A tudo isto é preciso juntar o facto de a
bola não só estar a girar, mas também a avançar para a frente, realça o MIT:
“Como a bola se está a mover para a frente, é
como se o ar se estivesse a mover para trás e ao longo da superfície da bola. Ao fazê-lo, as
correntes de ar separam-se em torno da bola e depois voltam a unir-se novamente.
Mas devido à maneira como o ar flui ao redor da bola, o fluxo de ar divide-se
de uma maneira muito estranha”.
Tudo isto acontece tanto mais
rápido quanto mais forte for o pontapé de Quaresma. Mas há mais um aspeto
físico a favor do avançado português: é que a bola não é uma esfera perfeita.

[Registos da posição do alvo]

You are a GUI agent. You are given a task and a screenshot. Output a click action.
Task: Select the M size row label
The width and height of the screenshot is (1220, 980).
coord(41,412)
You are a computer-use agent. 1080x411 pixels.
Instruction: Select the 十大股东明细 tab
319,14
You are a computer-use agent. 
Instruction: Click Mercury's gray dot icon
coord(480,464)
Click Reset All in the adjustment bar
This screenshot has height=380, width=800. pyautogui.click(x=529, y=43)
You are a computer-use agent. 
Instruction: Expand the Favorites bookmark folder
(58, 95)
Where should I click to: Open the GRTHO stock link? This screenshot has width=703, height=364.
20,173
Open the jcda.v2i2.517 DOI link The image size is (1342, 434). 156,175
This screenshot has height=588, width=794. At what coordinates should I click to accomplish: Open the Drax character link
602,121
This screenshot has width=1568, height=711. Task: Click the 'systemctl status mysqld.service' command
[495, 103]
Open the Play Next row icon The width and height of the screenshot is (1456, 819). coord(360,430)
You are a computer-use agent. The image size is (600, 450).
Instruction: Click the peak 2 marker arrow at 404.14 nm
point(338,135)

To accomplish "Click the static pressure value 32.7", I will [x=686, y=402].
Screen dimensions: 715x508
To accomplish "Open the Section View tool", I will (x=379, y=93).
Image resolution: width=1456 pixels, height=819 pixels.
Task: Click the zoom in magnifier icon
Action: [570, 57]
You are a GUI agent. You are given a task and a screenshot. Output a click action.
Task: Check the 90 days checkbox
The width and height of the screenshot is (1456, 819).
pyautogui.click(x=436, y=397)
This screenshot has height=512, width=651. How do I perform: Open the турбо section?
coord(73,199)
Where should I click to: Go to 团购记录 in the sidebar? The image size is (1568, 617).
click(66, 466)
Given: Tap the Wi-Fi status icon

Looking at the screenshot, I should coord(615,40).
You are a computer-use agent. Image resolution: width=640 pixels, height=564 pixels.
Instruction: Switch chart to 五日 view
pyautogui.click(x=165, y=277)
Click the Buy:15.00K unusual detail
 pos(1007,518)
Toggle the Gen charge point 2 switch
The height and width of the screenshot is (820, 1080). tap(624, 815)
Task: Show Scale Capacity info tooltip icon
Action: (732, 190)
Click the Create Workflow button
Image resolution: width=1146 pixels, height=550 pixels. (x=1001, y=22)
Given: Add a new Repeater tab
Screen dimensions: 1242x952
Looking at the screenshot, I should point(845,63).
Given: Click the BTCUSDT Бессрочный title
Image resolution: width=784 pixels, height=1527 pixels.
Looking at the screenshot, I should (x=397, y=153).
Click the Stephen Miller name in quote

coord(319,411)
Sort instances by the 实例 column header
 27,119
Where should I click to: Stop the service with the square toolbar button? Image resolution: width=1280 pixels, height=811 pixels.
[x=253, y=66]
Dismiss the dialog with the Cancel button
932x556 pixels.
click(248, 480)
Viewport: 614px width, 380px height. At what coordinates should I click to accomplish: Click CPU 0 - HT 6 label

Desafios
**A.** Como resumiria em duas frases o excerto sobre a física do pontapé de Quaresma?
**B.** Consegue escrever a continuação do excerto sobre a física do pontapé de Quaresma, a partir da sua última frase?
Os registos não fazem falta para nada.

Resultados das tarefas
**A.** Segundo o MIT, a bola não só gira como avança, pelo que é como se o ar se movesse para trás ao longo da sua superfície, separando-se em torno dela e voltando a unir-se, num fluxo que se divide de maneira muito estranha. Tudo isto é tanto mais rápido quanto mais forte for o pontapé de Quaresma, e há ainda outro aspeto físico a favor do avançado português: a bola não é uma esfera perfeita.

**B.**
Tem hexágonos cosidos uns aos outros. Como a superfície da bola é irregular,
mesmo que a bola esteja a girar devagar ou que não esteja a girar de todo, o ar
não se agarra a ela: as costuras da bola interrompem o fluxo de
ar, que se torna turbulento e por isso pode girar de volta para a bola
dando-lhe empurrões que podem aumentar a velocidade ou colocá-la a girar mais
depressa.
Aquilo que Ricardo Quaresma fez na
segunda-feira à noite é precisamente igual ao que o brasileiro Roberto Carlos
fez em 1997: o Brasil defrontava a França num jogo de preparação para o
Campeonato do Mundo quando o lateral foi chamado para marcar um pontapé livre.
Ao início, a bola parecia dirigir-se para a direita como se fosse sair no canto
da área francesa, mas depois fintou os defesas e voltou a encaminhar-se para a
baliza de França, onde Fabien Barthez ficou imóvel sem conseguir reagir ao
efeito conseguido.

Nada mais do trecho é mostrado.